Congress no longer represents the American people. It doesn't legislate in the best interests of human constituents. It is corrupted to the core, even the most progressive, even the most far right legislators, by big money. Any legislation that congress is producing is so weak, so watered down and filled with loopholes for special interests, it's barely worth the paper it's printed on.
Congress should stop all other legislation and reform election finance. The bill Chuck Schumer and Chris Van Holland are working on is not good enough. The Fair Elections Act Now bill has over 130 house sponsors and goes much farther towards eliminating big money from elections. It is described at fixcongressfirst.com-- a site co-founded by internet and law visionaries Joe Trippi and Lawrence Lessig.
If you're writing about the oil catastrophe that started in the gulf, call it the GULF BP Congress Catastrophe. When history remembers this earth and humanity shaking event, let it have a name that places the blame where it is due.

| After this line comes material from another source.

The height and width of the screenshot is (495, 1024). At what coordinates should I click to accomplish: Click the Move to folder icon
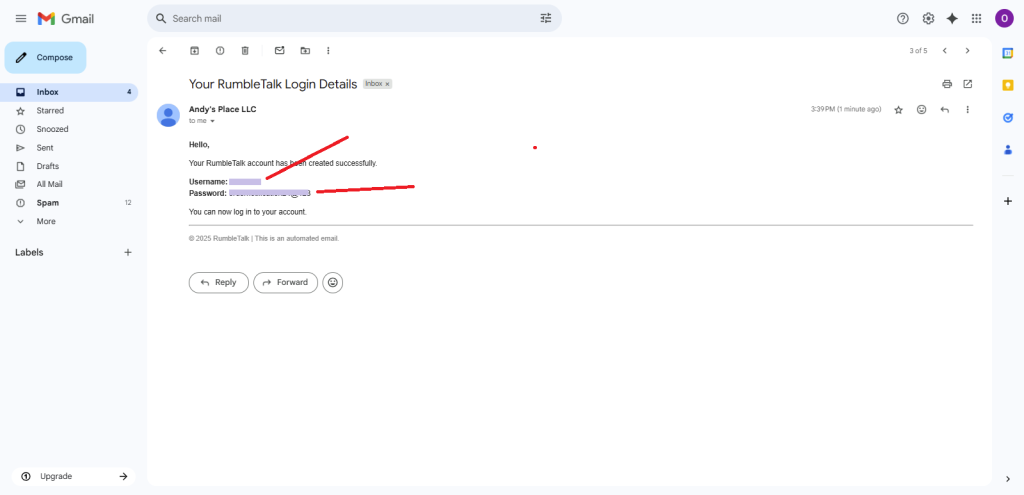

I interviewed Lawrence Lessig the other day (podcast here.) Lessig cited some of the reform promises Obama made that he has failed to deliver, which has caused all his other efforts to be stymied or diluted to the point of being almost worthless.

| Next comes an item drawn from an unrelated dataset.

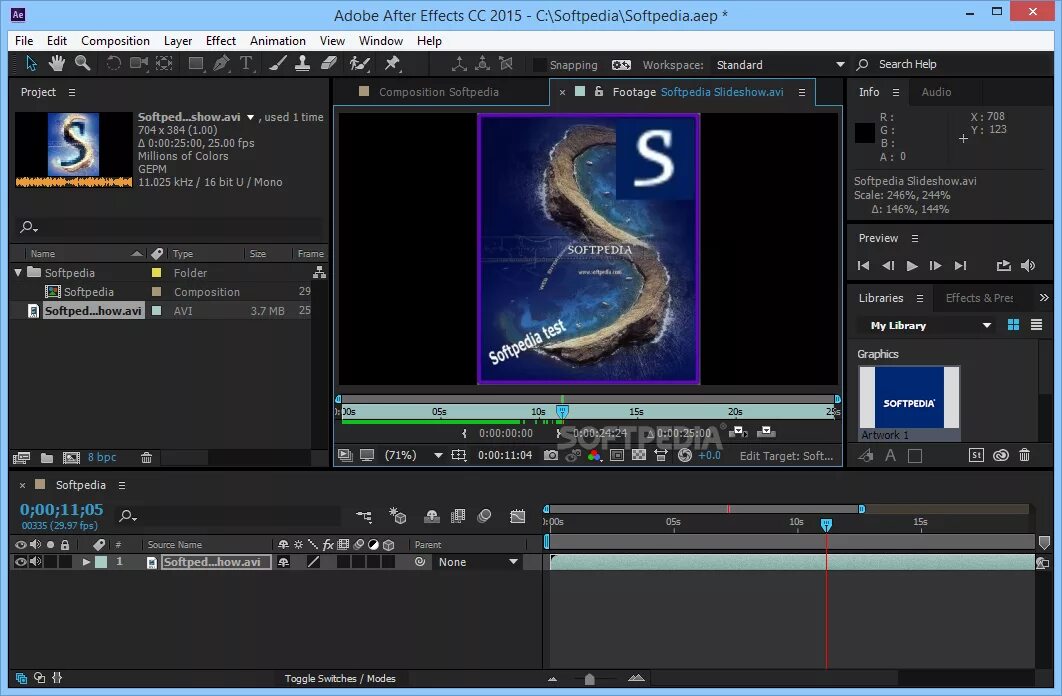Screen dimensions: 1062x696
Task: Pick the Clone Stamp tool
Action: click(x=303, y=63)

"If we do not change our politics -- if we do not fundamentally change the way Washington works -- then the problems we've been talking about for the last generation will be the same ones that haunt us for generations to come."
Or:
"So unless we're willing to challenge the broken system in Washington, and stop letting lobbyists use their clout to get their way, nothing else is going to change."
Or:
"If we're not willing to take up that fight, then real change -- change that will make a lasting difference in the lives of ordinary Americans -- will keep getting blocked by the defenders of the status quo."And Lessig observed, in a huffingpost article, "Somehow this Administration forgot to "take up that fight." Somehow it has allowed the enemy to become the second largest political party in America (Republicans) rather than the single most vilified profession (lobbyists, just below lawyers and used car dealers). Somehow Obama has been convinced that his promise of bold leadership was a mistake. Somehow he has come to believe that realistic if puny ideas are the ways of transformational presidents like Reagan and FDR. Yet somehow we have got to get this president to recognize that it was the "realism" of 2009 that was his mistake. What American democracy needs right now is leadership. It needs a President who shows us a way to restore our democracy. It needs the anger and impatience of the Republican Roosevelt (Teddy), railing against the corrupting influence of money in politics. "

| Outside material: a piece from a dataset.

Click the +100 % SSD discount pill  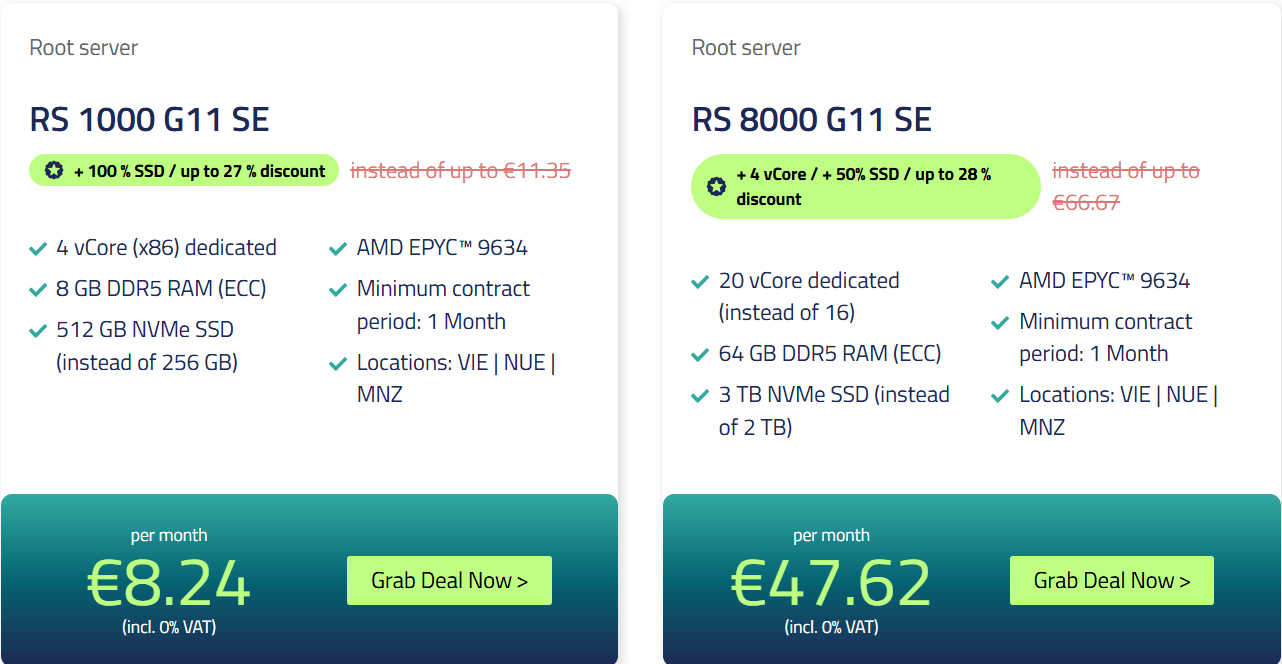point(185,171)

The response to the SCOTUS Citizens United decision by Chuck Schumer is not enough. It only TELLS where the money comes from. The Fair Elections Now act takes power from the wealthy individuals and corporations and limits contributions to $100, with the government matching that with $400. This will take the top-down influence out of elections and make them the more bottom up, influence-free democratic processes that we-the-people deserve.
Lessig a former Stanford and now Harvard Attorney and internet philosopher luminary writes on many different political topics, but always comes back to this core problem. Undue money influences every aspect of our politics and government. If we are going to fix the environment or the banking system or health care, we must first get the money out of elections and politics. Obama promised he would do it, then dropped the ball. We need to make election reform the first priority or none of the other priorities will matter. I call for writers and activists to take Lessig's approach and tie whatever issues you are covering to election reform. Anything less will be depending upon a broken, corrupted system where even those with the best intentions have to play the big money game.
Tell your house representative that before congress does anything else, you want election financial reform. Do it today. No other legislation is as important.